I have a data frame like this:
------------ ----------------- ------------------------------------
| Name | Age | Answers |
------------ ----------------- ------------------------------------
| Maria | 23 | [apple, mango, orange, banana] |
| John | 55 | [apple, orange, banana] |
| Brad | 44 | [banana] |
| Alex | 55 | [apple, mango, orange, banana] |
------------ ----------------- ------------------------------------
The "Answers" column contains an array of elements.
My expected output:
----- --- -------- -------
| Name|Age| answer| value |
----- --- -------- -------
|Maria| 23| apple| True |
|Maria| 23| mango| True |
|Maria| 23| orange| True |
|Maria| 23| banana| True |
| John| 55| apple| True |
| John| 55| mango| False |
| John| 55| orange| True |
| John| 55| banana| True |
| Brad| 44| apple| False |
| Brad| 44| mango| False |
| Brad| 44| orange| False |
| Brad| 44| banana| True |
|Alex | 55| apple| True |
|Alex | 55| mango| True |
|Alex | 55| orange| True |
|Alex | 55| banana| True |
----- --- -------- -------
How can I explode the "Answers" column in such a way that I would get the "value" column with True or False based on the array?
For example,
| John| 55| mango| False |
there is no "mango" in John's answer. Hence the value is false. Similarly for Brad there will be three false rows.
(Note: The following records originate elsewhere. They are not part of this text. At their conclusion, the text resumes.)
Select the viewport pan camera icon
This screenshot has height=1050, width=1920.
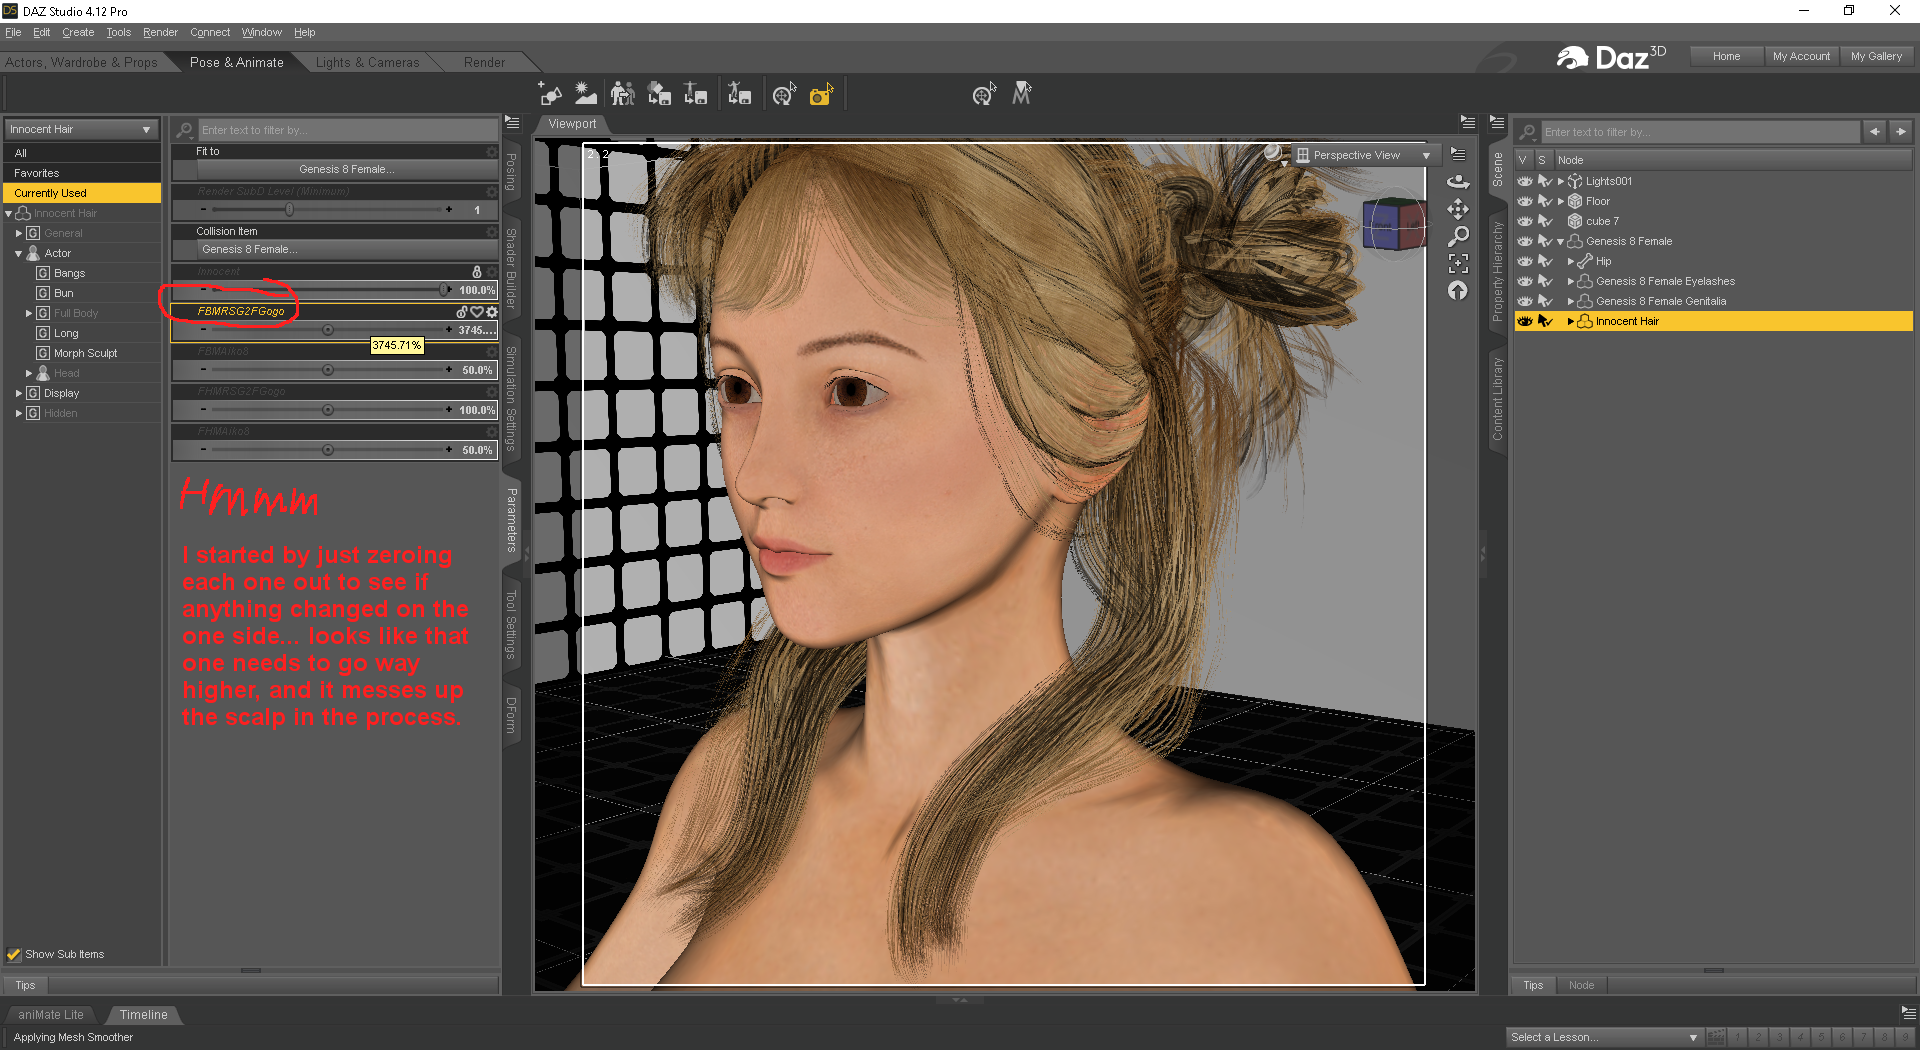pos(1458,209)
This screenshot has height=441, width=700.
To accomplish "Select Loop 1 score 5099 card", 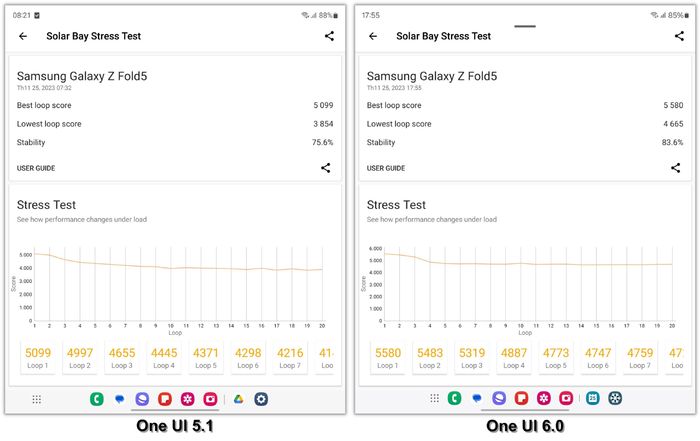I will (38, 358).

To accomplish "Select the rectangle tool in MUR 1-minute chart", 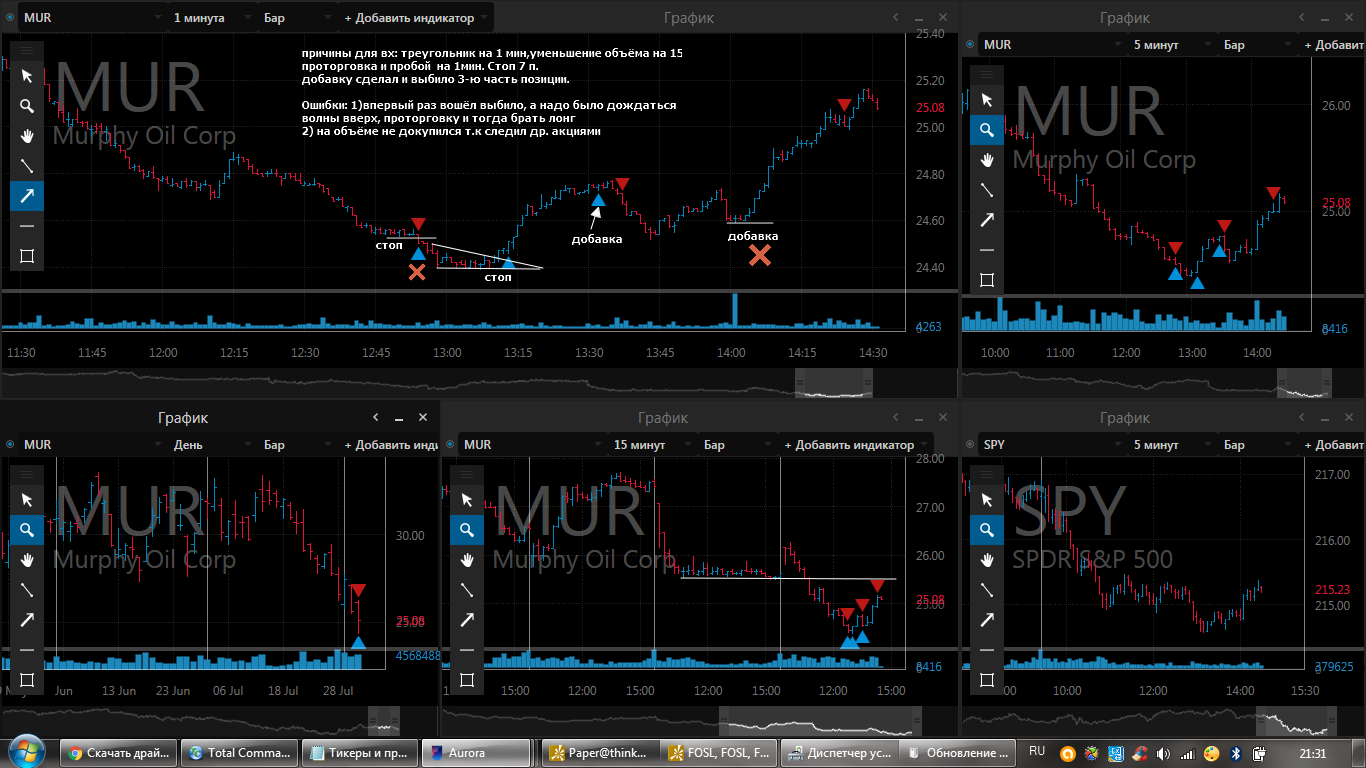I will pyautogui.click(x=27, y=256).
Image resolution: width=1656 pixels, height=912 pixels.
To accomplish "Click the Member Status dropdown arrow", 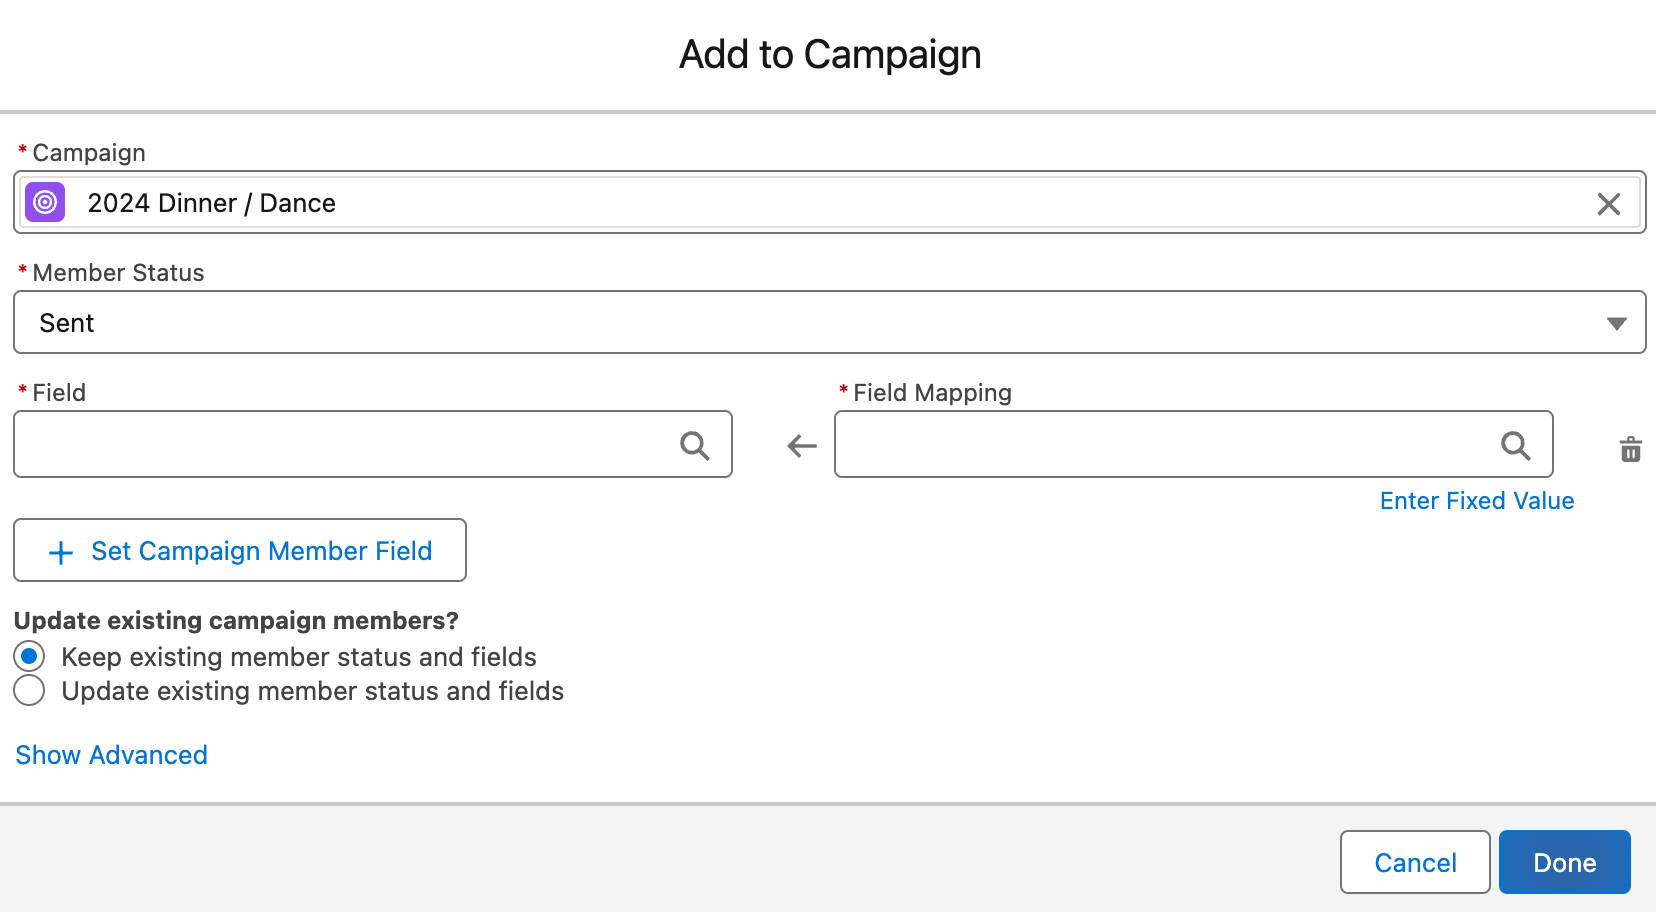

CodePudding user response:
Before exploding, you could collect all possible values in "Answers" column. Add them to the dataframe, explode and select required columns.
Input:
from pyspark.sql import functions as F
df = spark.createDataFrame(
[('Maria', 23, ['apple', 'mango', 'orange', 'banana']),
('John', 55, ['apple', 'orange', 'banana']),
('Brad', 44, ['banana']),
('Alex', 55, ['apple', 'mango', 'orange', 'banana'])],
['Name', 'Age', 'Answers'])
Script:
unique_answers = set(df.agg(F.flatten(F.collect_set('Answers'))).head()[0])
df = df.withColumn('answer', F.explode(F.array([F.lit(x) for x in unique_answers])))
df = df.select(
'Name', 'Age', 'answer',
F.exists('Answers', lambda x: x == F.col('answer')).alias('value')
*[c for c in df.columns if c not in {'Name', 'Age', 'Answers', 'answer'}]
)
df.show()
# ----- --- ------ -----
# | Name|Age|answer|value|
# ----- --- ------ -----
# |Maria| 23|orange| true|
# |Maria| 23| mango| true|
# |Maria| 23| apple| true|
# |Maria| 23|banana| true|
# | John| 55|orange| true|
# | John| 55| mango|false|
# | John| 55| apple| true|
# | John| 55|banana| true|
# | Brad| 44|orange|false|
# | Brad| 44| mango|false|
# | Brad| 44| apple|false|
# | Brad| 44|banana| true|
# | Alex| 55|orange| true|
# | Alex| 55| mango| true|
# | Alex| 55| apple| true|
# | Alex| 55|banana| true|
# ----- --- ------ -----